…Как увиделась Вите его историческая родина? О чём он вспоминает по прошествии дней, как о первых и ярких открытиях?
О внезапности пламени мака в обычной зелени?
О страхе перед гортанной речью в телефонной трубке – о чём это он, говорящий на чужом языке?
Об отсутствии страха перед войной, почти совпавшей с приездом? Перед войной, которая доставала ракетами до Тель-Авива, но никого не убивала, слава Господу (одно из многочисленных израильских чудес).
О женщинах с проволочными, медного отлива, жёсткими волосами, высоких, тонких и полногрудых?
О еврейском характере? О крикливости, страсти к «охелю»-еде, навязчивой иудейской доброте? О банковской чиновнице, лениво пьющей кофе на виду у длиннющей очереди и долго облизывающей лаково розовые губы от удовольствия?

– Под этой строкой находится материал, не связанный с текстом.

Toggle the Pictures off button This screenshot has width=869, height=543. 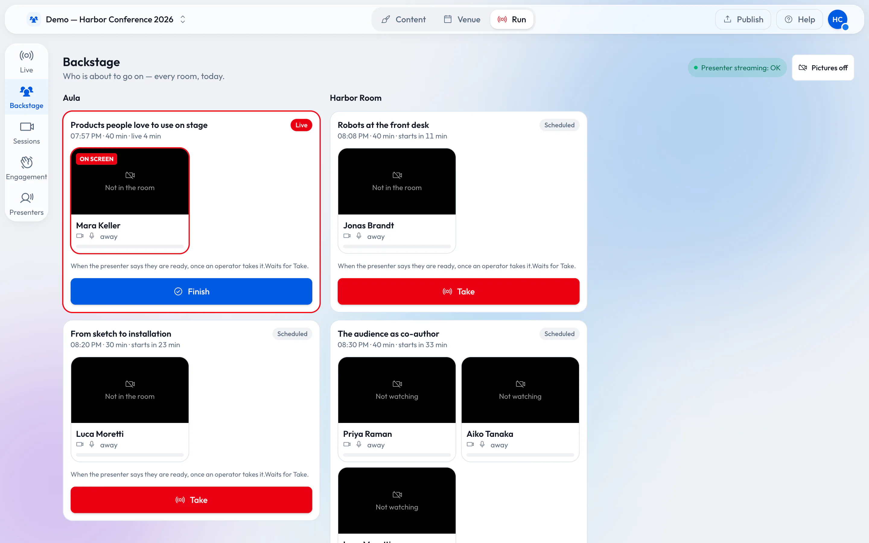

О пейсах? Талесах? Цицитах? Обо всех этих причиндалах еврейской одежды? По муравьиному шустрых черночулочных ногах в мужском хороводе у синагоги? О кострах, шалашах в городских кварталах по праздникам? О праздниках, набегающих один на другой? О недвижном мареве зноя, проникающем в дом? О тумане, осевшем однажды песком на губах?
Обо всём этом нежданно-восточном базаре, караван-сарае, балагане? С вкраплениями европейских удобств, услуг и мыслей и всё-таки раскаленно-восточном?

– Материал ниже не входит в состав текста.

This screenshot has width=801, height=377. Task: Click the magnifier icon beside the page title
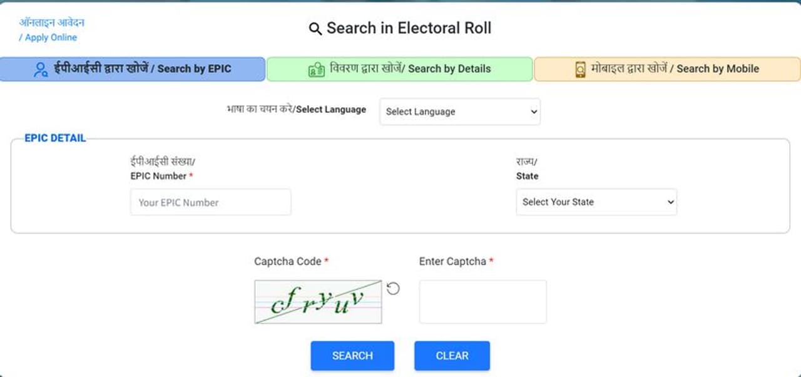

Какой-то умник-нудник из еврейского агентства «Сохнут» в Москве предсказывал ему, что на святой земле всё бездуховное будет видно, как пятна на белой одежде.
Если бы он что-либо тогда видел! Если бы хоть что-то воспринимал! Он столько готовился! И он совсем не был готов к такому Израилю.

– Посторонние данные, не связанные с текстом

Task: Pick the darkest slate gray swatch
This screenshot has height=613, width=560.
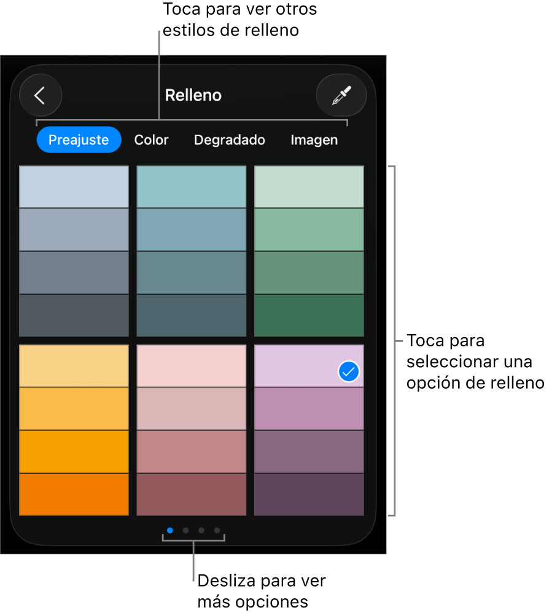Action: [x=74, y=316]
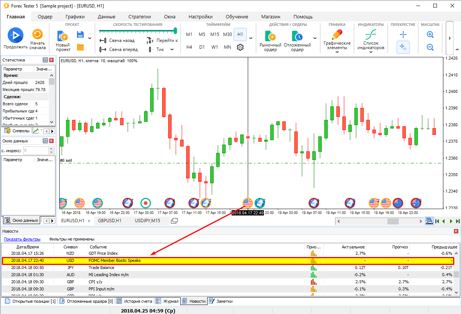Switch to the GBPUSD,H1 chart tab
This screenshot has width=461, height=314.
[x=109, y=221]
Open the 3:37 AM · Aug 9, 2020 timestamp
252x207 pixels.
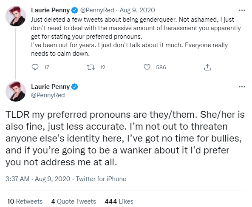(x=38, y=179)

Шок. Чернота, тьма. Во тьме молния: на тебе семья!
И всё по новой.
Дни, как сон. И сны, как реальные дни.
Какие здесь снились сны!
Манечке по приезде приснилось, что стоит на льдине, которая движется без определённого направления и даёт трещины, крошится по краям. Вода, вода! Кругом вода! А льдина сходит на нет. Полный облом!
Витеньке во сне как бы радость – в огромной толпе кто-то жмёт ему отведённую за спину руку. По-доброму так, мол, не дрейфь, поддержу. Оглянулся и понял: обе руки его, и та, что жмет, и та, что чувствует рукопожатие. Не на кого, мол, надеяться, кроме себя.
А музыка, музыка не снилась. Музыка ему вообще не снится. Когда-то – в юности – снились цветовые вихри. Нечто скрябинское. Если звук – волна, цвет – волна, тогда и весь мир – музыка.